Peut-être fut-ce un effet de l'épuisement, mais à mesure que la nuit avançait, le malaise qui avait saisi Rohan en écoutant parler Markus Aarlahti s'amplifiait. Il lui semblait qu'un fantôme se tenait près de lui, une présence qu'il ne parvenait pas à définir avec précision parce qu'elle était différente des esprits qui le visitaient parfois.
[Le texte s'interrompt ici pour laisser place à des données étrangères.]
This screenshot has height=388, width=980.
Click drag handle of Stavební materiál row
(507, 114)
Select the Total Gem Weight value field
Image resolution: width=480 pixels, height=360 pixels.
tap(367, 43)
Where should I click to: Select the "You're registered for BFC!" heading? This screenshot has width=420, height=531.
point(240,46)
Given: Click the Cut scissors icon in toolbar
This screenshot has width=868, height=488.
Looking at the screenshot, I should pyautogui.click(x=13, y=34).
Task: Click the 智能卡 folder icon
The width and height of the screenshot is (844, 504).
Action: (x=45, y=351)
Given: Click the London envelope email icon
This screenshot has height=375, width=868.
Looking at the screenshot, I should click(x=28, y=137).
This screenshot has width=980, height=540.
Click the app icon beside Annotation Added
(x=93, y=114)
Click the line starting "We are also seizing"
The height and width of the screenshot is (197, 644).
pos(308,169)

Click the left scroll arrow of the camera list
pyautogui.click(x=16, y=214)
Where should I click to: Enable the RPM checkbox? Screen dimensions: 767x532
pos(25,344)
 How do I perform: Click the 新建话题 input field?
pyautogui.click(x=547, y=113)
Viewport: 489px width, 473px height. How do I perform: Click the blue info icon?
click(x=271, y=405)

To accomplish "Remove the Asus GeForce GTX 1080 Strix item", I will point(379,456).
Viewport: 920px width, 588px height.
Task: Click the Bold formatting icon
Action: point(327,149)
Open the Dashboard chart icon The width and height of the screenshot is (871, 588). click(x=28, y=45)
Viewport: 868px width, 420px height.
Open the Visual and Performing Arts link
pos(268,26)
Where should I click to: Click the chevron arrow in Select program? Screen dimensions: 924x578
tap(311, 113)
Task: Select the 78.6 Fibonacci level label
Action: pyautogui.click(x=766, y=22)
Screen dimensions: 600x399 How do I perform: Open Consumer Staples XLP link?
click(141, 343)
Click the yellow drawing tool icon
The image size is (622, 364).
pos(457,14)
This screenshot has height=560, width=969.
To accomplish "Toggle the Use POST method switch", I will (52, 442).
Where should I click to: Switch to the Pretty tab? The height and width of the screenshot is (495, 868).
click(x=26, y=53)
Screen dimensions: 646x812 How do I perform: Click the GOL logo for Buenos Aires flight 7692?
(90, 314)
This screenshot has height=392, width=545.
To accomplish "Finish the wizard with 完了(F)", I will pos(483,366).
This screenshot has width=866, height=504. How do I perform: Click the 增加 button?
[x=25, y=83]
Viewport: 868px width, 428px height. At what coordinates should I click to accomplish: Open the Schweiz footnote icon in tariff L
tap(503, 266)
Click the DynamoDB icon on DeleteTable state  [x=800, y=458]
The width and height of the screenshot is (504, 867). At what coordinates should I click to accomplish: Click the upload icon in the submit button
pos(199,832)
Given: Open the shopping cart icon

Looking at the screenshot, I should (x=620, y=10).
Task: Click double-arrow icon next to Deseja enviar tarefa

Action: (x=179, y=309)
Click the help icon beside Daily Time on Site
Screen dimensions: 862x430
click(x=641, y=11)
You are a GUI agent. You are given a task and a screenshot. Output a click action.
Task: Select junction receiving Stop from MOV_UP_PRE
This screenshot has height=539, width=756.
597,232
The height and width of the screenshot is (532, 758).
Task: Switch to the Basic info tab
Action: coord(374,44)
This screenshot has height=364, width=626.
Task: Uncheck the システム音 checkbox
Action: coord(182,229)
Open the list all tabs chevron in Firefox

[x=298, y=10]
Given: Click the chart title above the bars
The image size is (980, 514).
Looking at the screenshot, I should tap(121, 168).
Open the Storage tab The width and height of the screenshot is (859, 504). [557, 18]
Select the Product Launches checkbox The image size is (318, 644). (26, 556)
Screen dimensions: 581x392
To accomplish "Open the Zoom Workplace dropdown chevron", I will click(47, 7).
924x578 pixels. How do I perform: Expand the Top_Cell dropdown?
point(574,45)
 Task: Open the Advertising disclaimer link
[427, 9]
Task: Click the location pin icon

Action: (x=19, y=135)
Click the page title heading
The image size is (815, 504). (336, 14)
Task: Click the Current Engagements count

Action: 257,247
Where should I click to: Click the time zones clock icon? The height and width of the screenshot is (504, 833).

Son intuition lui soufflait qu'il s'agissait bien du spectre de la malheureuse Helka Paakinen. Pourtant, un élément le troublait. Si tel avait été le cas, il aurait dû ressentir sa douleur et sa colère. Mais l'esprit qui rôdait dans la pièce manifestait des sentiments tout à fait étonnants. Surprise, peur, incompréhension. Et surtout, il en émanait quelque chose d'indéfinissable, dont l'idée même de mort était absente.